Le Point : Certains voient un risque de guerre régionale avec l'arrivée de Sharon. Rafic Hariri : Les Arabes ne veulent pas la guerre ! Ce sont les gens faibles qui disent qu'il
faut utiliser la force. Ceux qui parlent de paix le font parce qu'ils ont confiance en eux. Les Arabes ont changé : ils ont plus confiance en eux-mêmes. Quand ils disent qu'ils veulent la paix,
c'est un choix stratégique.
Le Point : Et Israël ? Rafic Hariri : La société israélienne ne sait pas ce qu'elle veut. Elle veut la sécurité, la stabilité, mais elle ne comprend pas ce qu'est la paix. Il n'y
aura pas de paix si elle n'est pas liée à la justice, au respect de la loi internationale. On ne peut faire la paix avec quelqu'un si on lui prend sa maison.

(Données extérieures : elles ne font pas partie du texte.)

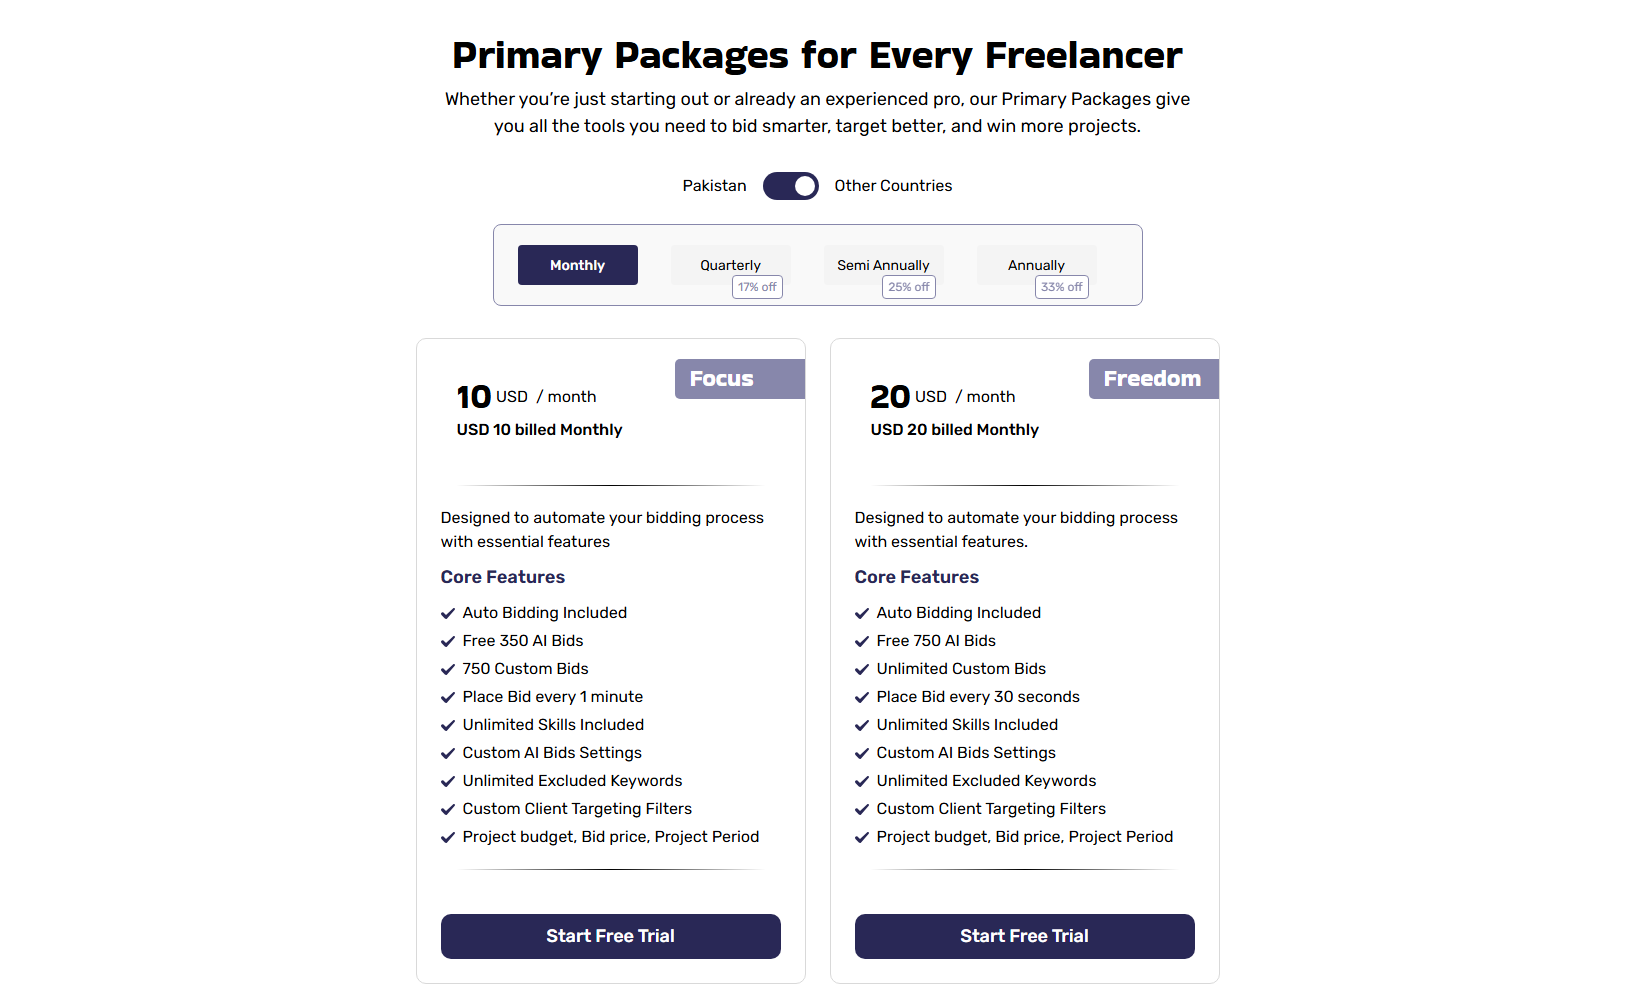The height and width of the screenshot is (1000, 1651).
Task: Click checkmark icon beside 750 Custom Bids
Action: pyautogui.click(x=448, y=670)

Le Point : Etes-vous inquiet de l'arrivée concomitante de Sharon et d'une nouvelle administration américaine ?
Rafic Hariri : J'ai reçu une lettre de Colin Powell annonçant sa tournée au Proche-Orient. Ni Sharon ni George Bush ne sont des inconnus. Je ne vais pas juger le président américain sur son passé
dans l'administration américaine, mais sur sa position à propos de la région. Elle est très bien.
Le Point : Vous avez déclaré que la présence syrienne est « nécessaire, légitime et temporaire ». Ce temporaire, jusqu'à quand ? Rafic Hariri : Dans l'immédiat, nous avons besoin
de l'armée syrienne. Quand nous n'en aurons plus besoin, nous en discuterons tranquillement avec elle. Le Liban ne prendra aucun risque tant qu'il aura un problème avec Israël. Les Syriens jouent
un rôle utile dans la stabilité du pays. Au sud, la résistance [NDLR : le Hezbollah] est toujours là. La présence syrienne permet de garder un équilibre entre tous.
Le Point : Vous avez connu la présidence de Hafez el-Assad et celle de son fils, Bachar. Les deux hommes ont-ils la même vision du Liban ? Rafic Hariri : Leur politique est la
même, si leur style est différent. Bachar a les qualités d'un homme jeune, énergique, qui veut moderniser son pays.
Le Point : Le Liban abrite 370 000 réfugiés palestiniens. Comptez-vous les intégrer ? Rafic Hariri : Non. Ils doivent partir. Peu m'importe où ils vont. C'est un problème entre
Israéliens et Palestiniens, pas le nôtre.